Two years ago, Jeremy Corbyn’s Labour Party spent months refusing to accept the International Holocaust Remembrance Alliance’s definition of antisemitism. Here we are again, only this time it is some of our most renowned universities which are refusing to recognise it.
The grounds on which they are basing that refusal — that it closes down free speech and silences backing for the Palestinian cause — are as spurious now as they were in 2018.
It makes no more sense to argue that defining a form of race hate is an attack on freedom of expression than it would with a definition of sexual harassment.
The IHRA outline is a tool for identifying antisemitism. It does not provide, or even suggest, a sanction against it.
What should happen to someone deemed to have crossed the line into antisemitism is a separate debate — albeit one that is equally important and, in the case of some of the universities which are refusing to implement the IHRA definition, pressing.

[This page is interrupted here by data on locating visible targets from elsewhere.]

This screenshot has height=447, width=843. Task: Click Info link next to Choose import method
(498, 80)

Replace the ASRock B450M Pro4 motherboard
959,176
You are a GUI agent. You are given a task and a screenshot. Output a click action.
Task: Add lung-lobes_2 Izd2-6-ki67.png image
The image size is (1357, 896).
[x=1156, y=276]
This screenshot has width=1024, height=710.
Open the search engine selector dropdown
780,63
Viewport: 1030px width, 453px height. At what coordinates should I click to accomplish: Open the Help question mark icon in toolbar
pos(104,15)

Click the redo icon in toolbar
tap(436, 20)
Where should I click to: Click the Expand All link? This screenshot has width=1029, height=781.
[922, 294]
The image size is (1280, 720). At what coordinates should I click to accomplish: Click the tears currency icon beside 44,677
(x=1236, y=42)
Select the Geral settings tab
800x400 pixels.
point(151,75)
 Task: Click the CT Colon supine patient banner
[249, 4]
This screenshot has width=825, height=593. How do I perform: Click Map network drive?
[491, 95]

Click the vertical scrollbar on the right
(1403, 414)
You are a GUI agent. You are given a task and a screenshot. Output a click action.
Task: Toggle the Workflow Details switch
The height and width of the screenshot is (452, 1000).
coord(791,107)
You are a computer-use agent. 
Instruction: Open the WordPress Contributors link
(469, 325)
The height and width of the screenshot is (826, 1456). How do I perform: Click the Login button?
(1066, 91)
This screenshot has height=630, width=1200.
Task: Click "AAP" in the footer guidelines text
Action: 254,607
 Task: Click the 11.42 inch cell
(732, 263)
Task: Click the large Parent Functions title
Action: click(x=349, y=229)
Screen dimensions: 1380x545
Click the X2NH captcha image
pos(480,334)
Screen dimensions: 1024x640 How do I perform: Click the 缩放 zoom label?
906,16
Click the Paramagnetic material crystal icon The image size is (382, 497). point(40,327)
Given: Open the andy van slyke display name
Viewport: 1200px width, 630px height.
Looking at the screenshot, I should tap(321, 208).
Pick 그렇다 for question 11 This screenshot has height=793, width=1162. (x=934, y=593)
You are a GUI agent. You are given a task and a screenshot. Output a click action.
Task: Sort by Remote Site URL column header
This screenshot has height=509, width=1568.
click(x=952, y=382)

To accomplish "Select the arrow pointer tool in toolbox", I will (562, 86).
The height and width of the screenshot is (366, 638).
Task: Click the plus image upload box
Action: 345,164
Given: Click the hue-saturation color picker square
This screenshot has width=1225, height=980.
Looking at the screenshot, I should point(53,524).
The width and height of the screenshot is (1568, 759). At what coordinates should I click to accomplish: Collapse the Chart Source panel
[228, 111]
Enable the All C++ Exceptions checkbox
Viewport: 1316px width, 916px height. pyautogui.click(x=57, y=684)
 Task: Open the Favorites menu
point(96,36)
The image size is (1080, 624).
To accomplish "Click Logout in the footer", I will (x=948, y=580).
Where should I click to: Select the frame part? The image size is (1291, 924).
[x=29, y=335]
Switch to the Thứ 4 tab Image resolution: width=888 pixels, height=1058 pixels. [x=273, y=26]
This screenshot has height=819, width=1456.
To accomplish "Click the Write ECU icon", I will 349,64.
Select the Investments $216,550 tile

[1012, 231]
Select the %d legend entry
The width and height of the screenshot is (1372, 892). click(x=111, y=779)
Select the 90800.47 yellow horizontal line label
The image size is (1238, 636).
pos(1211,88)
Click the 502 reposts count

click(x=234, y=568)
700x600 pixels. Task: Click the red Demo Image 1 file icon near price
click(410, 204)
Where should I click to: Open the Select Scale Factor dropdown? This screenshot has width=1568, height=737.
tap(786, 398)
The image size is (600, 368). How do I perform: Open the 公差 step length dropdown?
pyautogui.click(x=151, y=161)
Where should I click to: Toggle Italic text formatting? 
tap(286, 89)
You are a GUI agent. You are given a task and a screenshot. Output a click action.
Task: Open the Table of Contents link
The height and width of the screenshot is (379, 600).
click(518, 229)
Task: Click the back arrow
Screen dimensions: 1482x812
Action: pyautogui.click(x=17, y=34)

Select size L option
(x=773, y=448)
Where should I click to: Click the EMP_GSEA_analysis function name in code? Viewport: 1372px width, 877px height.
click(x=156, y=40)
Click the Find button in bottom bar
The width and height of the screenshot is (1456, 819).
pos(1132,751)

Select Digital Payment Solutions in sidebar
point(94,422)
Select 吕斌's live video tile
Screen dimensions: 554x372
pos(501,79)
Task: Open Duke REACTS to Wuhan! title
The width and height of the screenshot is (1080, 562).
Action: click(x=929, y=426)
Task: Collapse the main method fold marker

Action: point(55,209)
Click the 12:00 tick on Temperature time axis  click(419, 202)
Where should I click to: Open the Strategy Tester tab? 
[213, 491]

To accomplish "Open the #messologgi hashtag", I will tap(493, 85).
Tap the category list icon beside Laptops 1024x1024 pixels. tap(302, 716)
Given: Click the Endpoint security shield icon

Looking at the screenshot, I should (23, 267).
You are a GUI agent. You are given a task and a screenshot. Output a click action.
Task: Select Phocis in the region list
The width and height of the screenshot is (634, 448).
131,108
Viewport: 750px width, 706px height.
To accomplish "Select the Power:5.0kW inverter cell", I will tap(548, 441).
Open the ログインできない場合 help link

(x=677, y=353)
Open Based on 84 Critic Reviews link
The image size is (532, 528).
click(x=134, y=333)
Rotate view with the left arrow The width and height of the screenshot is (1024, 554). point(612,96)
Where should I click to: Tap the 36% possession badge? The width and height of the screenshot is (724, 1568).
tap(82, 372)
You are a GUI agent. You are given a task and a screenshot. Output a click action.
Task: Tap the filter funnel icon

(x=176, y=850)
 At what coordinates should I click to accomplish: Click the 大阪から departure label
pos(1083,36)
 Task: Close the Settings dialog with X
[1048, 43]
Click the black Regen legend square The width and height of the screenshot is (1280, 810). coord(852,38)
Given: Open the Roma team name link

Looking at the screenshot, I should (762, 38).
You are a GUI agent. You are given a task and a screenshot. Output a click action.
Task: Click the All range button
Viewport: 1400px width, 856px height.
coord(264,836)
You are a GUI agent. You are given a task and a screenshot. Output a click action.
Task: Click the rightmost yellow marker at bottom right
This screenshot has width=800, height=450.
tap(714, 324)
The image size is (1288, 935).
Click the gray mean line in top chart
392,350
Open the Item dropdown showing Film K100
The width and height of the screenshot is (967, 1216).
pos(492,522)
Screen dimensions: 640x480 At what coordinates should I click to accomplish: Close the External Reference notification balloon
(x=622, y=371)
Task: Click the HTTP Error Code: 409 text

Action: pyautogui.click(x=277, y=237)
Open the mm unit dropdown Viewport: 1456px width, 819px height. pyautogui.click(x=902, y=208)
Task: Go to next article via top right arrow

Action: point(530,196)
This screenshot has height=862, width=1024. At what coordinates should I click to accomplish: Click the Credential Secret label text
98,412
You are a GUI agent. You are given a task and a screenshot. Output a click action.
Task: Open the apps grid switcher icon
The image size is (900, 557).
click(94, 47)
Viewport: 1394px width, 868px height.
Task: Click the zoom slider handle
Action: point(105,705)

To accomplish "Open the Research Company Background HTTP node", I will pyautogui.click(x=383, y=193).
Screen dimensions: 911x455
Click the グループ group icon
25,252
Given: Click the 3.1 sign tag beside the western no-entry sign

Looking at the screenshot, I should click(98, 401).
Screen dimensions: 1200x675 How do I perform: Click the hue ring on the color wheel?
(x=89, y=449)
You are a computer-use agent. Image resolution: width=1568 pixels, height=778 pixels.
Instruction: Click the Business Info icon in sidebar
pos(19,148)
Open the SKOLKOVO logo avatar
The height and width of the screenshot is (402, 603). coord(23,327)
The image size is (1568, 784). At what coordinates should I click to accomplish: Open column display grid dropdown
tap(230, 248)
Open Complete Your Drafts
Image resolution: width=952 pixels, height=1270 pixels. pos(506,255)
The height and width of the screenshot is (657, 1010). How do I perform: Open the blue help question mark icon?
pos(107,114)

This is the crux of it. Too often, Jewish students are faced with lecturers who spout antisemitic tropes in the guise of objective analysis — and when a complaint is made, the response is almost always that the lecturer is merely expressing an opinion.
Having an internationally accepted definition against which such words can be judged eliminates that excuse.
If a university then wishes to defend the use of antisemitic tropes under the guise of free speech, so be it — but it will need to make that case, rather than, as happens repeatedly now, denying even that there has been any antisemitism.
The IHRA definition is by far the most intellectually rigorous and it is to the shame of those institutions that refuse to acknowledge it.